Article>
# Roaches...



## Breakfasteatre (Sep 8, 2009)

I work industrial and we are in a plant for the next couple of weeks that is just infested.

We are relocating a couple lines and when we were pulling the cables back through the wire duct, it exposed a literal carpet of roach **** and a ton of empty egg sacks, as well as the obvious creepy crawlers.

When we first entered the place to check out the work, within 30 seconds there was a roach seen crawling down a process pipe beside the mixers. 

Haccp certified, yeah ok. I can say without the benefit of a doubt that roaches enter this product without much of a quality control to prevent the consumer eating it.


Seen worse?


----------



## Sparky J (May 17, 2011)

I know your north of me but can I ask what product or a hint or does it make its way here?
Then again maybe I should shut up. Ignorance is bliss.
I'm mostly residential but had a house like this a few months ago. Nasty people (HO) there would smash them and leave them on the floor, like trophies or something. Yuck.


----------



## tates1882 (Sep 3, 2010)

Breakfasteatre said:


> I work industrial and we are in a plant for the next couple of weeks that is just infested. We are relocating a couple lines and when we were pulling the cables back through the wire duct, it exposed a literal carpet of roach **** and a ton of empty egg sacks, as well as the obvious creepy crawlers. When we first entered the place to check out the work, within 30 seconds there was a roach seen crawling down a process pipe beside the mixers. Haccp certified, yeah ok. I can say without the benefit of a doubt that roaches enter this product without much of a quality control to prevent the consumer eating it. Seen worse?


 ha please tell us what the product is so I can never eat it again.


----------



## JRaef (Mar 23, 2009)

tates1882 said:


> ha please tell us what the product is so I can never eat it again.


LOL, be prepared to starve to death...
I see some very very clean facilities out there, but if you look long and hard enough, you find nasty stuff even there. That's why the FDA has limits to the AMOUNT of bug droppings and body parts in our food, not a ZERO TOLERANCE. If it were zero, everyone would have to shut down right now.

My father used to build commercial bakery conveyor ovens and I cut my teeth doing service work with his guys when I was a kid. All of the fast food burger places use big contract bakeries around the country to make their buns, some of those are decent, but some of them are nasty beyond belief. As a general rule, the cheaper the franchise the less attention paid to those details. So when you get a burger for 99 cents, think about that... the FDA says no more than xx number of roach body parts per pound of burger buns, but the cheap buns will likely be right up against that limit rather than closer to zero.


----------



## chicken steve (Mar 22, 2011)

*Roach Steve .....*



Breakfasteatre said:


> Seen worse?


I was down on my luck years ago, ended up in the '_roach motel_' rooming house w/mutual bathrooms , along with the cast of the star wars bar scene....:no:

Only thing my room had was a mattress on the floor, and a big bottle of Dr Destructo roach killer, which i ran around the mattress

One night i woke becase a roach crawled across my face, so i reached up for the pullchain bare bulb above me to find the line unbroken (they scatter w/light) ALL WATCHING ME SLEEP!!!!

Stored data>
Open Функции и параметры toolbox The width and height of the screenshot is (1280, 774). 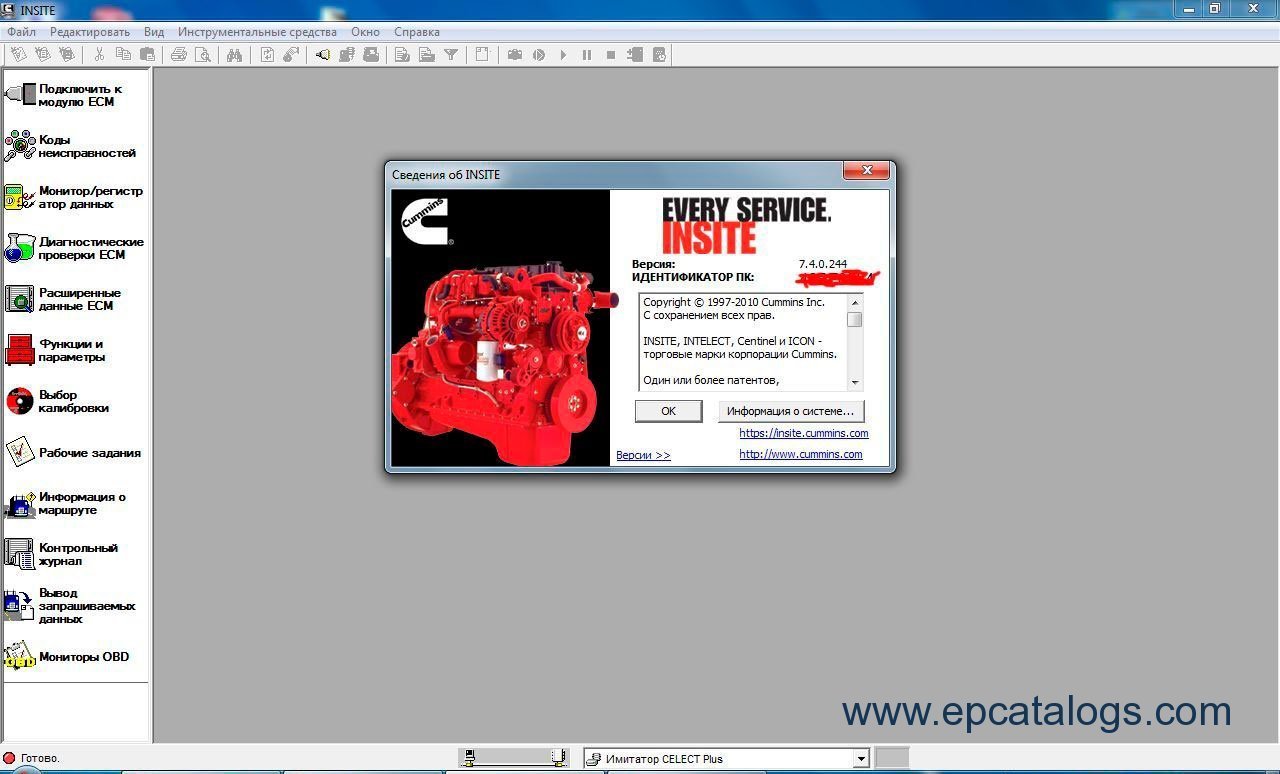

Required actions>
A - Transcribe the part of the roach thread between "One night i" and "WATCHING ME SLEEP!!!!", inclusive.
B - In the roach thread, what kind of ovens did JRaef's father build?
Answer from the roach thread alone, not the listing.

Expected outputs>
A -
One night i woke becase a roach crawled across my face, so i reached up for the pullchain bare bulb above me to find the line unbroken (they scatter w/light) ALL WATCHING ME SLEEP!!!!

B - Commercial bakery conveyor ovens.